Hercule-Louis Turinetti, marquis of Prié (Piedmont, 27 november, 1658 – Vienna, 12 januari, 1726), was interim Governor of the Habsburg Netherlands between 1716 and 1724.
The Italian Marquess de Prié was deputy for the absent governor-general, Prince Eugene of Savoy. Prié ruled in a highly despotic manner, which eventually turned the entire country against him. He overhauled the structure of the Brussels central government, replacing the former Council of State, Council of Finance and the Secret Council by one all encompassing Council of State under his own supervision. Because the reluctance of especially the Brabantine elite to cooperate with Priés new form of government the entire central administration was paralysed for several years, until in 1725 the emperor called Prié back to Vienna.[1]
Prié also upset the political elites in several towns in the Southern Netherlands. When the labour guilds of Antwerp and Brussels protested vigorously against the government taxes and tried to assert their ancient privileges, Prié caused the aged Frans Anneessens, syndic or chairman of one of these guilds, to be arrested and put to death (1719).
The citizens of Brussels have never forgotten to venerate the memory of their fellow-townsman as a martyr for public liberty. A square and a metro-station are named after Anneessens.

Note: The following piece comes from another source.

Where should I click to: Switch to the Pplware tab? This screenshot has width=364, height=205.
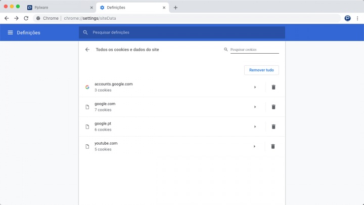tap(58, 8)

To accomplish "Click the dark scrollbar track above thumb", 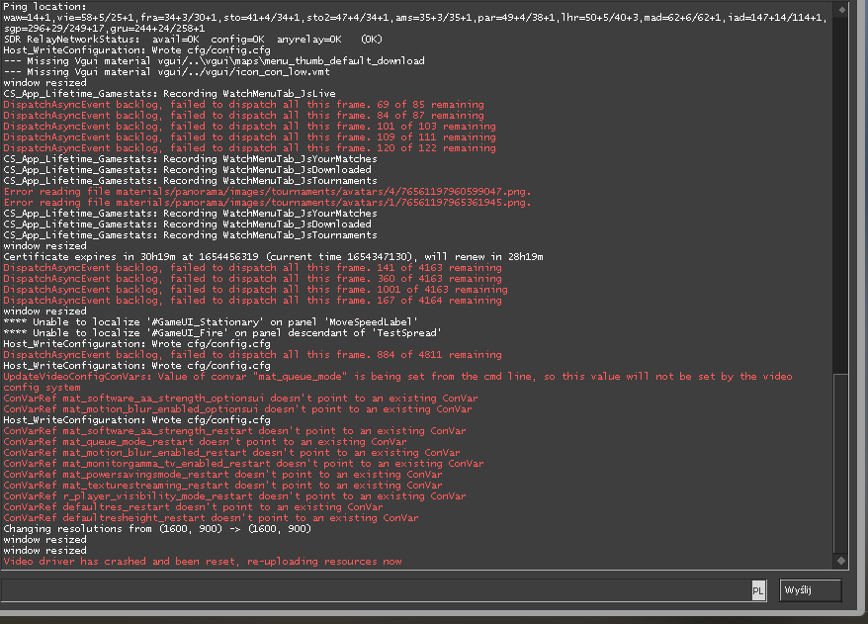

Prié also clashed with Claude Alexandre de Bonneval, the Austrian Master of the ordnance to the Low Countries and placed him in confinement. A court martial was again held upon de Bonneval, and he was condemned to death, but the Emperor commuted the sentence to one year's imprisonment and banishment. De Bonneval then offered his services to the Turkish government, was appointed to organize and command the Turkish artillery, eventually contributing to the Austrian defeat in the Austrian-Ottoman war.
In the fall of 1724 prince Eugene resignated from his governorship of the Netherlands, which caused Prié to lose his only support. Emperor Charles VI decided to intervene and released Prié of his functions. A commission was appointed to examine his rule, but Prié died only a year later, before the commission reached its final conclusions. The emperor left office of governor general to his sister Maria-Elisabeth.
M. Huisman, “Prié, Hercule-Joseph Turinetti, marquis de”, Biographie Nationale, XVIII (1905), pp. 231-243.
Ghislaine De Boom, Les ministres plénipotentaires dans les Pays-Bas autrichiens, principalement Cobenzl, Brussels: Académie Royale de Belgique (1932).
R. Zedinger, Die Verwaltung der Österreichischen Niederlande in Wien (1714 - 1795), Vienna-Cologne-Weimar, Böhlau Verlag (2000).